Nick came out to the corridor and looked over the parking lot, which held only my car and his truck. “What car was he driving?”

I thought back. There was a car. There had to have been a car. But I remembered pulling up to the motel office, finding it empty with the lights on. I’d thought that was strange at the time. I’d looked out to the parking lot and seen my own car, plus Nick’s truck. Like I was seeing right now.

I turned and walked down the corridor to the motel office. The door was unlocked, the lights on. Inside, the office looked like I’d left it, with my messenger bag on the floor next to the desk. I inhaled when I came into the room, searching for the smell of cigarette smoke. There was none.

Nick’s footsteps came behind me as I walked to the desk. I opened the guest book and flipped to tonight’s page. The name was there: James March, room 103. The handwriting was dark and spindly, and I didn’t recognize it. I walked around the desk and pulled open the key drawer. I rifled through the keys, and except for Nick’s key to room 210, they were all there. The key to room 103 was right there in the drawer.

I picked it up by its leather tab and held it out for Nick to see.

“He could have returned it,” Nick said. “The office door was unlocked, and so was that drawer.”

“There wasn’t a car,” I said.

“What did he look like? Did you check him in?”

“I have no idea, and no.”

“Who checked him in, then?” Nick asked.

“There was no one in the office when I got here tonight,” I replied. “It was open, the lights on, and this name was in the guest book.

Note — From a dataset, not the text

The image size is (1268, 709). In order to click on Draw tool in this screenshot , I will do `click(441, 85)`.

That’s all I know.”

Nick pulled the guest book toward him and looked at the name written on the page. “James March,” he said. “If he isn’t here, then where is he?”





Fell, New York

October 1982





VIV


There was a diner called the Turnabout on a stretch of the North Edge Road, close to the turnoff for the interstate. It was on the outskirts, when you were in the territory of overnight drivers and truckers, where you could find a place that was open until midnight.

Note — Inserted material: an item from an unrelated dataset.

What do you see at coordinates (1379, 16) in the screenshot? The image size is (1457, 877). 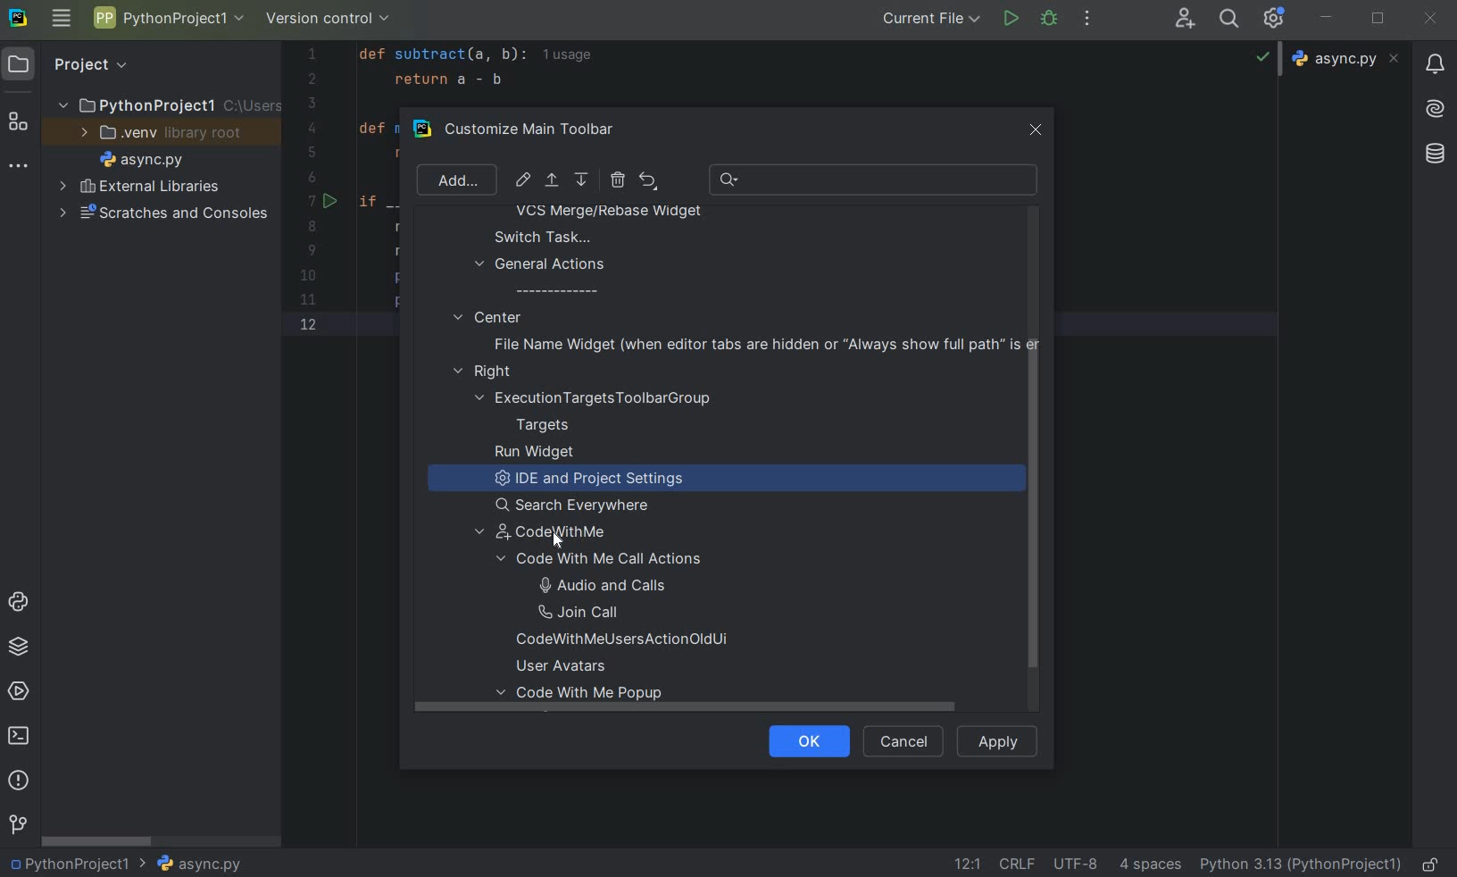 I see `RESTORE DOWN` at bounding box center [1379, 16].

The Turnabout wasn’t a fancy place, and the coffee wasn’t particularly good, but Viv found that she didn’t mind it. For three dollars she could get a meal, and there were people here—real people who knew each other, who sometimes sat around and talked. She’d forgotten what it was like to be around people who weren’t just passing through.

Tonight she sat in a booth and waited, fidgety and impatient. She had her notebook and pen with her, along with a manila folder stuffed with papers. She’d spent a week gathering everything, and tonight she would find out if she’d wasted her time.